宇文雄臉色陰沉,聽到這話心頭别提多膩歪了,他一個五十多歲的皇帝,在位三十年整得整個國家都服服帖帖的,結果現在被一個小破孩訓成了孫子。
關鍵是,他還隻能聽着,對方說得還很有理,不好好看,下次打仗還真有可能繼續挨揍。
于是,宇文雄就看到野戰旅從後面殺入戰場後,幾乎無往不利,燧發槍配合手榴彈,幾乎一個沖鋒,就直接殺穿了南楚士兵的軍陣,打得南楚大軍幾乎沒有任何的還手之力……
原本信誓旦旦想要殺穿甘州城的南楚大軍,隻能狼狽地往外城外逃,然而這時城門已經被野戰旅封鎖,他們又能逃往何處?

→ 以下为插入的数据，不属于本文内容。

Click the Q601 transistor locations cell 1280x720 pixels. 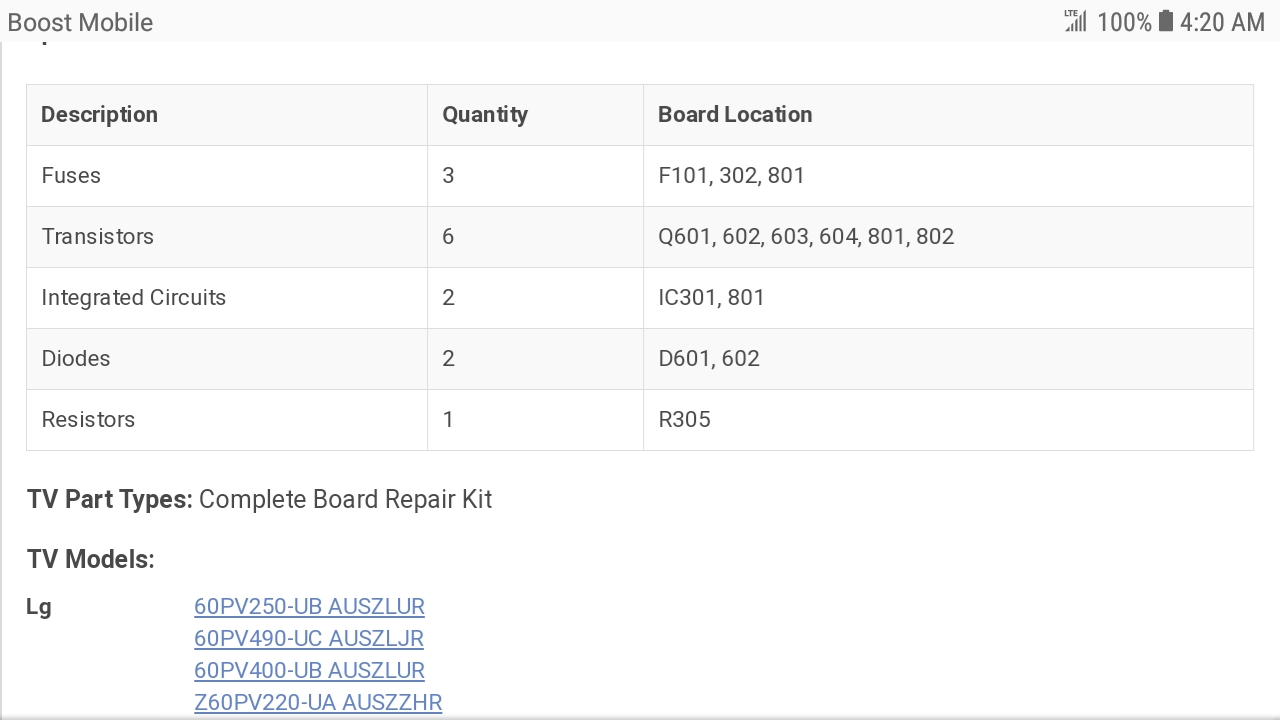[x=806, y=236]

在野戰旅、赤鱗軍、甘州百姓的合力追殺下,幾乎頃刻間,南楚負責攻城的前軍三萬于人,幾乎大部分葬送在城内,隻有少部分拼命沖破野戰旅的圍堵,逃出城外。
然而,城外就是騎兵的天下,狼狽逃出城外的敵人,很快就被野戰旅的騎兵追上擊殺……
宇文雄站在城牆上,淡漠都看着這一幕,臉上非常的平靜,但眼底已然波濤洶湧,這一戰對他的觸動太大了。

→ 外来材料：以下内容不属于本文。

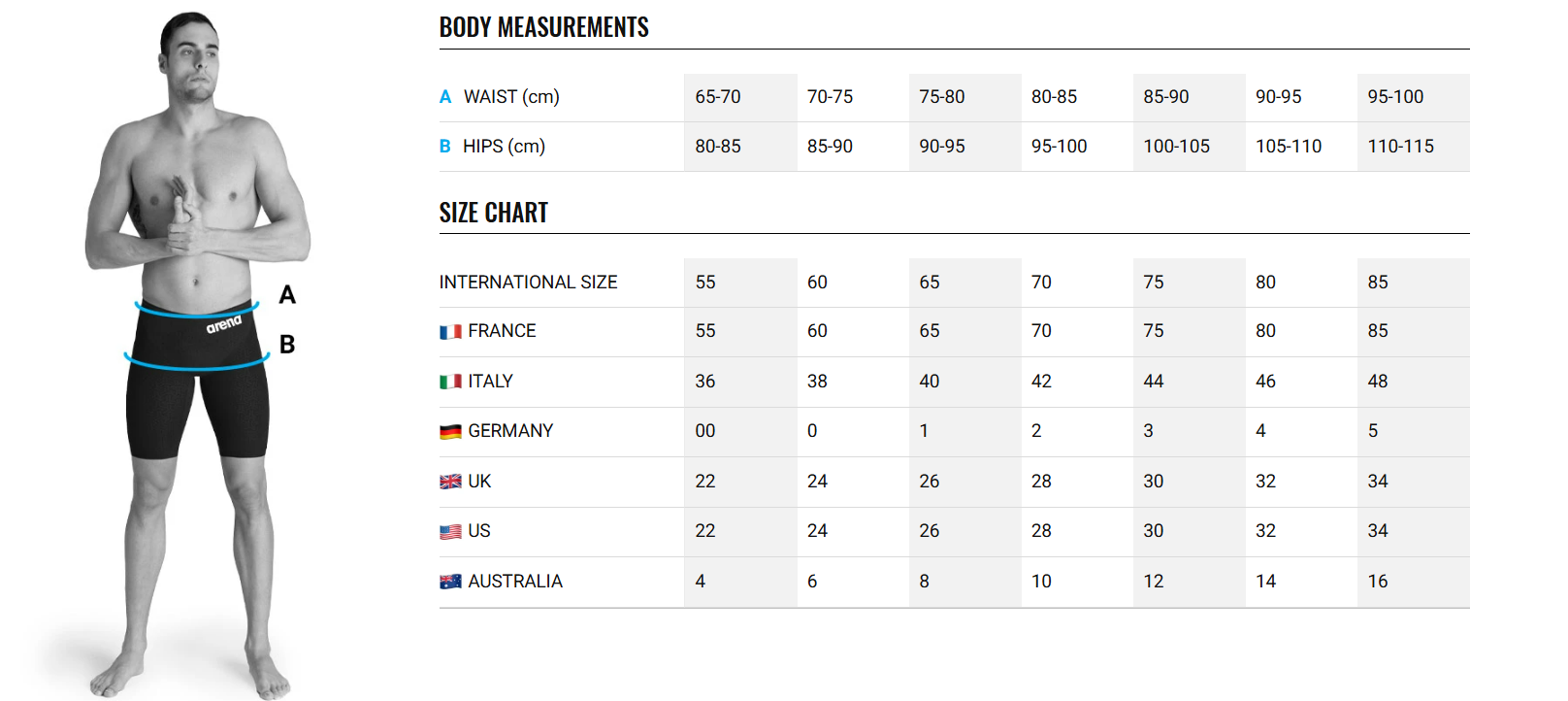Click the Germany size 00 cell
Image resolution: width=1568 pixels, height=701 pixels.
[x=705, y=431]
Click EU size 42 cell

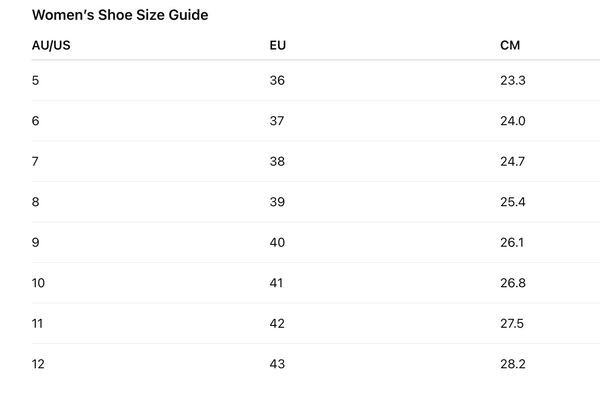(277, 324)
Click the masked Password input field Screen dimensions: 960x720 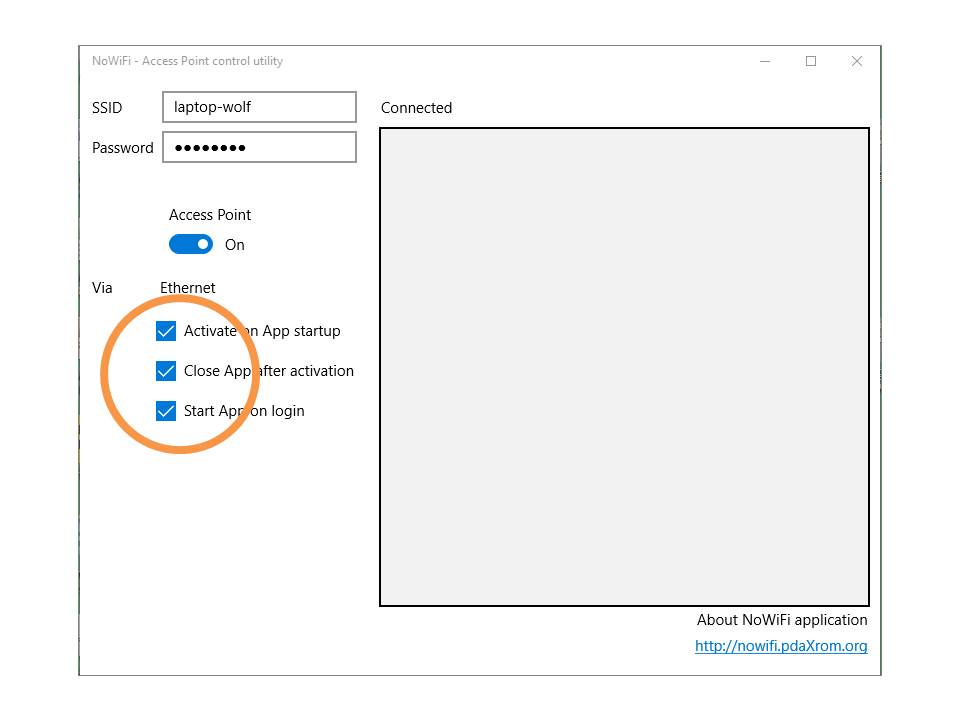[x=259, y=147]
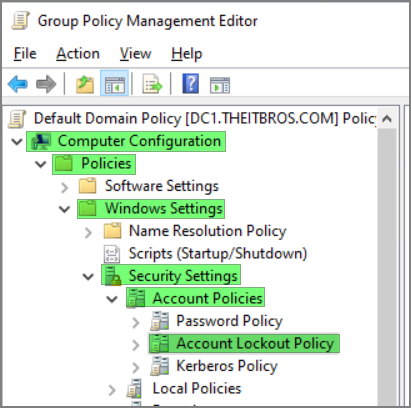The image size is (411, 408).
Task: Click the Scripts (Startup/Shutdown) icon
Action: [x=112, y=254]
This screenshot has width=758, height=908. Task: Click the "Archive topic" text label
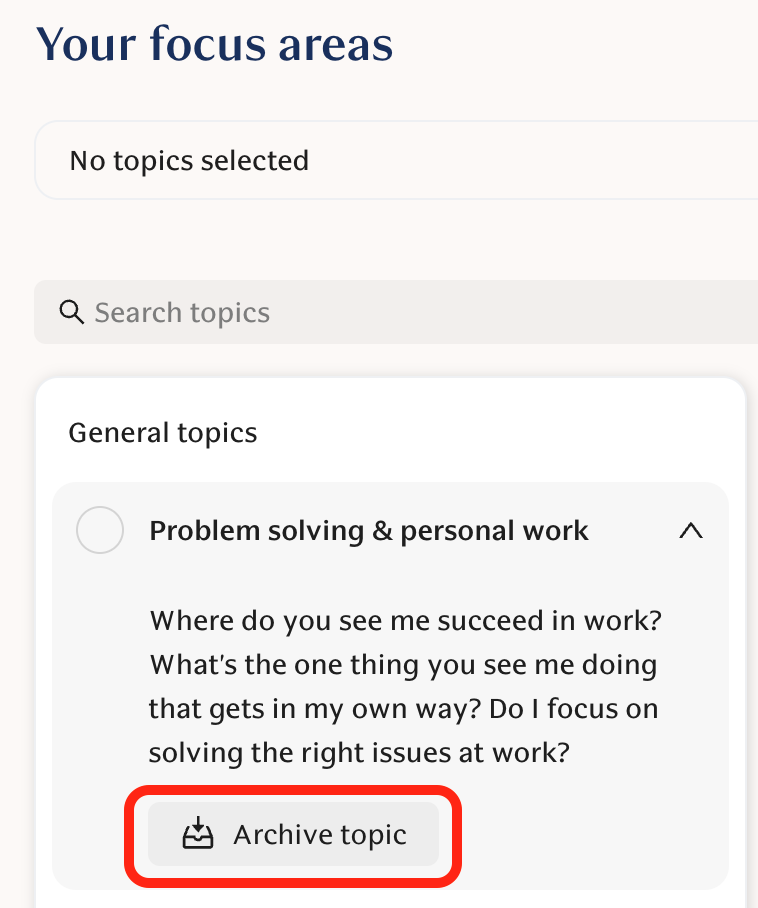click(320, 834)
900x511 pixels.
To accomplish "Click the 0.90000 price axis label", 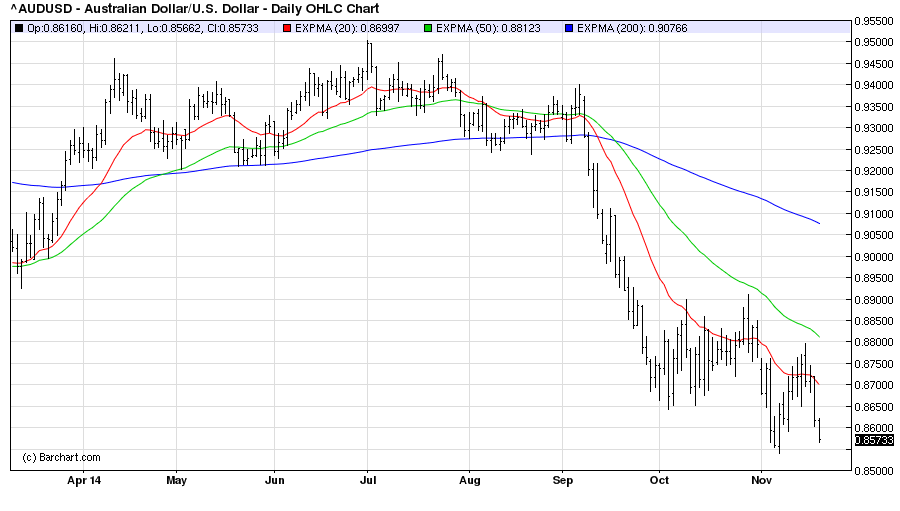I will click(x=876, y=257).
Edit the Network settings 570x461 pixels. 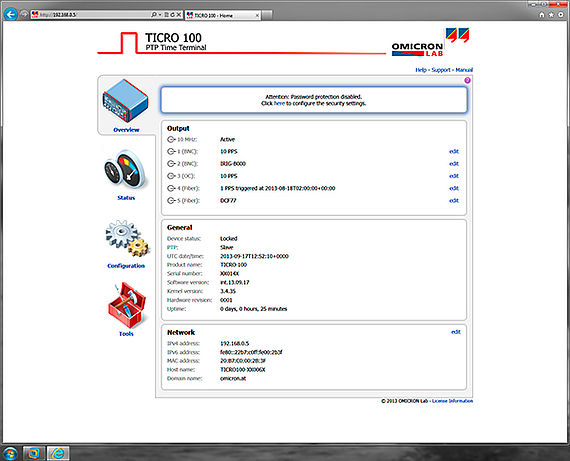(456, 332)
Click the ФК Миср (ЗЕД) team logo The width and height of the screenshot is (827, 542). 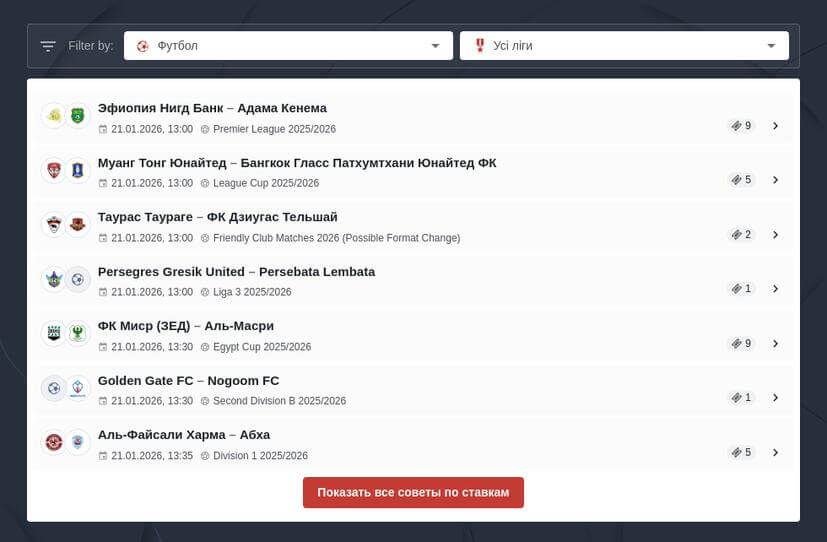pos(54,333)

剛才擊潰七萬大軍,梁休的目的是驅敵而不是殲敵,所以整場戰打下來,隻用了不到一炷香的時間。
而這一戰,打的是殲滅戰,但打的時間也就持續了一個多時辰。
但在這半個時辰中,南楚這三萬前鋒軍,除了開始時的一點反抗外,後面幾乎都是被壓制着打,連還手的餘地都沒有。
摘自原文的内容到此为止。